Where Are The Maps?...and No Pictures, Please--our 2017 trip on the Little Indian Sioux
Some more light rain overnight meant a wet start to our second day but sunshine took care of that by the time we were done cleaning up from our bacon and egg breakfast. Fish was on the menu for tonight so we were eager to to work on that, encouraged by the catch-and-release success we'd had the previous day. Brian and his son offered to address that detail by exploring Lynx Lake with a couple of rods and reels while Kirby and I set out looking for my lost camera gear. We planned to backtrack all of the way to Lower Pauness, if needed, since that is the last place I remembered taking pictures. We kept our eyes peeled the whole way and while I was able to spot a Flying Moose sticker on a canoe (was pleased to meet "Brux") and saw many groups coming in, neither we nor they saw anything of my camera gear. We did go all of the way back to Lower Pauness--including a waist-deep wade through the Shell-Pauness portage beaver pond--but still nothing. It was time to head back to our campsite for lunch before joining Brian and Aidan in the fishing efforts.

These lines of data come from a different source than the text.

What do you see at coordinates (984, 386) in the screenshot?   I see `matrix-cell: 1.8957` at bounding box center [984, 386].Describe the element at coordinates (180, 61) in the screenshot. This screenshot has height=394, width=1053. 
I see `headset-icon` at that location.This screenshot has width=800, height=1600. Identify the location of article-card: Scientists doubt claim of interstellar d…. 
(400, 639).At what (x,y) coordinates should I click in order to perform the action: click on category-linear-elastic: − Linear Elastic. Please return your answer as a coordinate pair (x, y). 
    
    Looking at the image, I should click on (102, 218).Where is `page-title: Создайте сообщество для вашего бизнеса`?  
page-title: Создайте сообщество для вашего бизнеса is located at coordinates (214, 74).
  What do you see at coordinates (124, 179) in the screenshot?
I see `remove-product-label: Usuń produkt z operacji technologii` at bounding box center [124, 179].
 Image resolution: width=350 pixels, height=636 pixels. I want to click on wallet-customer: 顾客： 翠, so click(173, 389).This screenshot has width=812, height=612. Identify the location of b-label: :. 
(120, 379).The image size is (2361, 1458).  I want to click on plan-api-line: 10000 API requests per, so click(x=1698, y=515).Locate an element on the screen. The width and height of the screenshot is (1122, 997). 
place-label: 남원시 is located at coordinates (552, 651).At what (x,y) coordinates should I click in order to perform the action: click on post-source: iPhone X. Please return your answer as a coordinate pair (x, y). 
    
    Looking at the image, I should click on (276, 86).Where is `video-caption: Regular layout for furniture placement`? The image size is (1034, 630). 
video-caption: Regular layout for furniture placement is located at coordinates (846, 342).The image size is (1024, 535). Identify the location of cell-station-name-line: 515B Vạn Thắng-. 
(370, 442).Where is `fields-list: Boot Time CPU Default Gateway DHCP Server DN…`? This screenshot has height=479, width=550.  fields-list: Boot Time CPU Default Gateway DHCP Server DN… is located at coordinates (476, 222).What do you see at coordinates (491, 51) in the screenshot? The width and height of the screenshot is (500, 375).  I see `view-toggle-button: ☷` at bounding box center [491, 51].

They had actually got a good start on supper before I took my position on shore. But again, my casts were quickly productive and a walleye or two was added to the stringer (largest about 21") along with some decent-sized bass. One strike was from the biggest bass I think I have ever hooked and it gave quite the fight. Finally it tired enough that I was able to nose it to shore. As this fish sat in the water I noted that it was at least as long as our 21' walleye sitting right there on the stringer. Never did get an actual measurement of the bass, though. As we were trying to get it into a landing net, it gave one more flip and snapped the line. Gone! Oh, well...it was really too big to eat, we already had plenty of fish, and I was not going to get a picture of it anyway!
Weather wise, the day turned out sunny and warm but storms threatened on the horizon most of the afternoon with distant flashes and rumbles clearly announcing the cloud's intentions. Fortunately, the nasty weather kept sliding past us to the north and south and on only one occasion did we get clipped by the very edge of a storm, receiving some strong wind and rain for about 10 minutes.
Brian did a great job of cleaning our day's catch and for supper it was about all the fish the four of us could eat. Delish!!
Again our day concluded as we enjoyed a nice fire--and those dastardly mosquitoes sure enjoyed us!--before sleeping a final night on Lynx Lake.